Je me suis aperçu que des projets de l’ordre de ceux que j’ai à te proposer, il y a fort longtemps que tu n’en as pas mené. Sauf erreur de ma part, il faut remonter à 1985, et ton départ de Paris pour Montpellier, pour trouver un équivalent aux choix auquel je souhaite t’inviter ; et, par une bizarrerie, ce choix là déjà était dû à moi, à 50% comme tu l’as dit, quoique mon influence était uniquement négative, ce qui est fondamentalement exclu aujourd’hui. Mais même ton retour à Paris me semble s’être fait d’une manière trop dominée par la nécessité pour qu’on puisse véritablement lui apposer le terme de « projet », en entendant par là un choix et une orientation libre, avec une perspective à remplir.
De ce que tu m’as dit, avec aucun des hommes de ta vie, depuis, que ce soit Christian, Philippe, Loïc ou Olivier, il me semble qu’il n’y ait eu de projet, en tout cas aboutis. Pour les projets professionnels, il y en a sans doute eus, mais qui n’ont pas non plus été conclus. Quant au projet comme expression positive de la liberté, et comme manifestation de l’emprise qu’on a dans la vie, je suis toujours aussi surpris de n’en pas trouver de trace chez toi, justement, dont je tiens la liberté en si grande estime, et dont j’apprécie l’esprit, l’imagination, le goût. Je reviens sur ce constat d’absence d’espace de création dans ta vie, qui ne te rend pas justice.
Pardonne-moi, mais j’ai le sentiment que tu as du « projet » une conception assez idéalisée et un peu romantique. Qu’un projet se constitue sur la base du vécu commun, comme une matérialisation spontanée après une discussion en tête à tête, me paraît l’une des façons, plutôt adolescente, de monter une activité commune. Avec le temps, les projets se construisent sur des bases généralement plus conscientes, et avec des élaborations préalables. Non que la partie émotionnelle doive être niée, au contraire, mais il est plutôt la règle que cette dimension là ne surgisse qu’en cours de processus, je veux dire dans des projets non déterminés par la nécessité, qui sont ceux que j’envisage avec toi.
De même, il est très rare que dans un projet commun les partenaires aient une attente identique. Très souvent ce qui permet justement le bon fonctionnement en commun, c’est la complémentarité des objectifs, voulue, connue, sue, mais non leur identité. Par exemple : si nous passions un weekend à Madrid, il n’y aurait pas tromperie de dire que ce qui m’intéresse moi essentiellement dans cette démarche, c’est toi ; alors que tu pourrais tout à fait y aller en disant que ce qui t’intéresse de manière prioritaire, c’est Madrid. Je ne pense pas qu’une telle différence serait un mensonge, ou une source de conflits, au contraire. Il suffit de la savoir, et de la respecter. La résultante serait certainement très enrichissante. Ce n’est pas un très bon exemple, parce qu’un weekend à Madrid me paraît très en dessous de la dimension du projet que je voudrais partager avec toi. Mais la question est de savoir si tu pourrais faire quelque chose avec moi en ayant des intérêts personnels différents que moi dans une activité commune.

········

*Consigne*
Relevez tous les prénoms que l'extrait donne pour les hommes de la vie de la personne à qui il s'adresse. Répondez en vous appuyant uniquement sur l'extrait.

*Données affichées*
········

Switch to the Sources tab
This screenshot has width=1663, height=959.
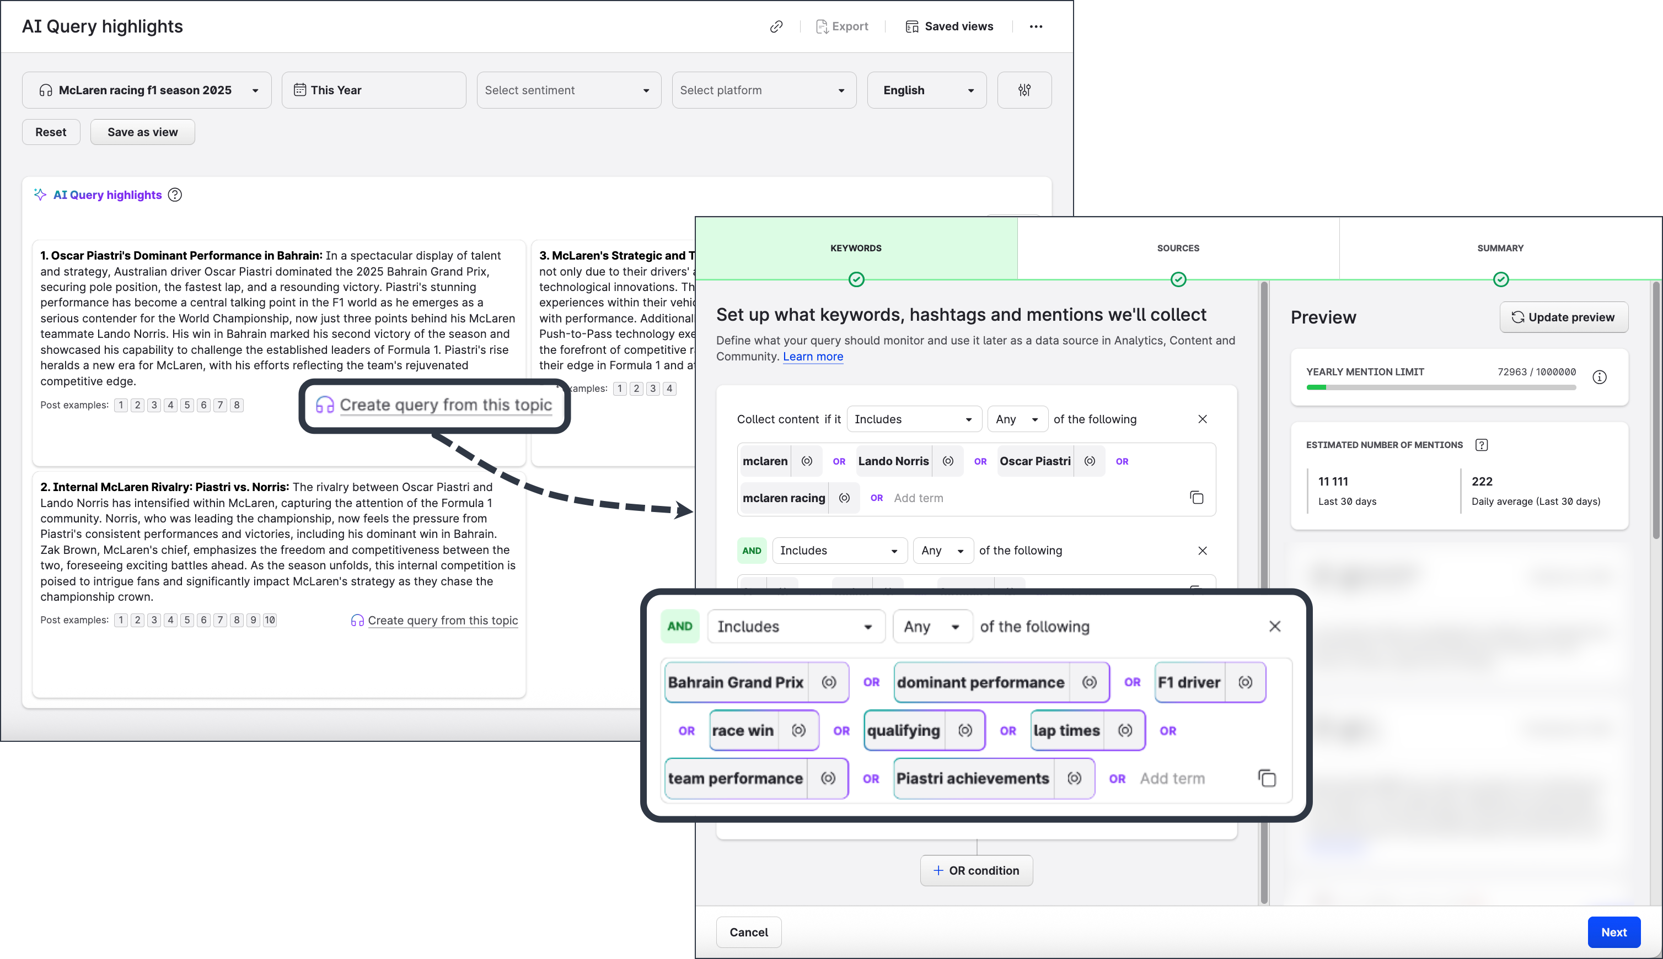1178,248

········

*Réponse rédigée*
Christian, Philippe, Loïc, Olivier